My purpose has never changed...

I realized today my purpose has remained the same through these past few years, this has been an amazing chapter in a less than ordinary life.  Saying this out loud has at once empowered and yet saddened me. It uplifts me yet causes me a sense of shame.


Would my husband want this? 
I ask myself this but the answer is already in my heart...my husband would want me to reach my dreams, live them out and be fulfilled.
His path was in so many deep and intensely meaningful ways, astounding, his path...his life,his dream. It was fulfilling and healing, he had healed and was basking in being truly and unconditionally loved. He was free from all of the demons of the past and I helped him learn to receive love. I took my place as his wife, healer and comforter seriously, I gave him all I had...he was so deserving and had nearly given up on true love.


For all of the people over all of the years the countless lives Bobby touched with his compassion and committment to a suffering addict was indeed commendable. Those touched live on, they carry the massage he carried to them.


I am still getting emails in my husbands account, which I can't bring myself to close yet....some of them don't know as they write, that he is gone...he has moved on to a place most can't really fathom. The ultimate place of places...I take great comfort in knowing the truest part of my husband is at total peace now, his soul is totally free. He has let me know many times over now, he is free. He now helps me to move forward, to assure me it is the right thing.


Getting past the longing for his physical presence is an excruciating part of this hideous grieving process, it is not for the faint of heart, I promise you that. Gathering up all my Irish doesn't do it some days. There are good days though, simple usually...days of loving or sharing with those I love. God has blessed me with many people to love. He has also blessed me beyond my comprehension with people that love back! 


I am grateful for this and I try to live in that state of being.

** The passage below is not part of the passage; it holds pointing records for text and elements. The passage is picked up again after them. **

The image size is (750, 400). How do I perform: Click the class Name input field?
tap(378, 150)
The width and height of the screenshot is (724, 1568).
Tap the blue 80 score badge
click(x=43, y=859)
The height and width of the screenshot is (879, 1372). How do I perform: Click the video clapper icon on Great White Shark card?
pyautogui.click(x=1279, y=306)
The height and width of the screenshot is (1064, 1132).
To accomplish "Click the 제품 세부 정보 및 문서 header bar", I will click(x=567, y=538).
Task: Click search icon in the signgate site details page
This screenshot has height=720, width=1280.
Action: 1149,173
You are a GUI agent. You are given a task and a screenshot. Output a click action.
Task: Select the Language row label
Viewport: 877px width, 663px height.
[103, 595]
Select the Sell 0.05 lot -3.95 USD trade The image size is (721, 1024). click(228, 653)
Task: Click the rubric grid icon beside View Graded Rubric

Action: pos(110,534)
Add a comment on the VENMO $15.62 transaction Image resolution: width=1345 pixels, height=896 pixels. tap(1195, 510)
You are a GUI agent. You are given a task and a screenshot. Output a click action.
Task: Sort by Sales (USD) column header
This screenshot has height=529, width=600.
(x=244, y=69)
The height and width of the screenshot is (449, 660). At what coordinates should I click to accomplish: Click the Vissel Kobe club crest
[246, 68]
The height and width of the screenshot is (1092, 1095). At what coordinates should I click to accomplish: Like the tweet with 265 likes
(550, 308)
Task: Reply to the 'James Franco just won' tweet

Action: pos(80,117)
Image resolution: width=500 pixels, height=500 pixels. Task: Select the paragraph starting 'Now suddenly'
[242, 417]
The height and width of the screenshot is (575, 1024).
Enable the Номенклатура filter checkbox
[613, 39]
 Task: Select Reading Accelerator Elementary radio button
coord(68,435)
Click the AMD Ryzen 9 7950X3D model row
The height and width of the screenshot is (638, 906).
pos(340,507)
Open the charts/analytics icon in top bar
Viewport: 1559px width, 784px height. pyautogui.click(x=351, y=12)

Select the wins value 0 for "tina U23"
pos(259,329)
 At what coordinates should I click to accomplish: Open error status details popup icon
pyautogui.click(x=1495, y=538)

So now I go back, back to my realization...everything I do is to ready me for more...more life, more love, more learning and importantly for me, more doing...doing his work...I have started again if I ever fully left. I feel a sense of strength, compassion and adventure again, in some ways I feel these things stronger because he has made me a better version of myself. The light I brought to him when he needed it most has stayed with me as has a sense for him. We will see where this all leads as life extends it's path to me and I follow...


You inspire me...




In Love & Light,
Nakupenda,


Malaika~  Ah yes, feeling Malaika today




Psalm 146:1 "Shout praises to the Lord! With all that I am, I will shout his praises."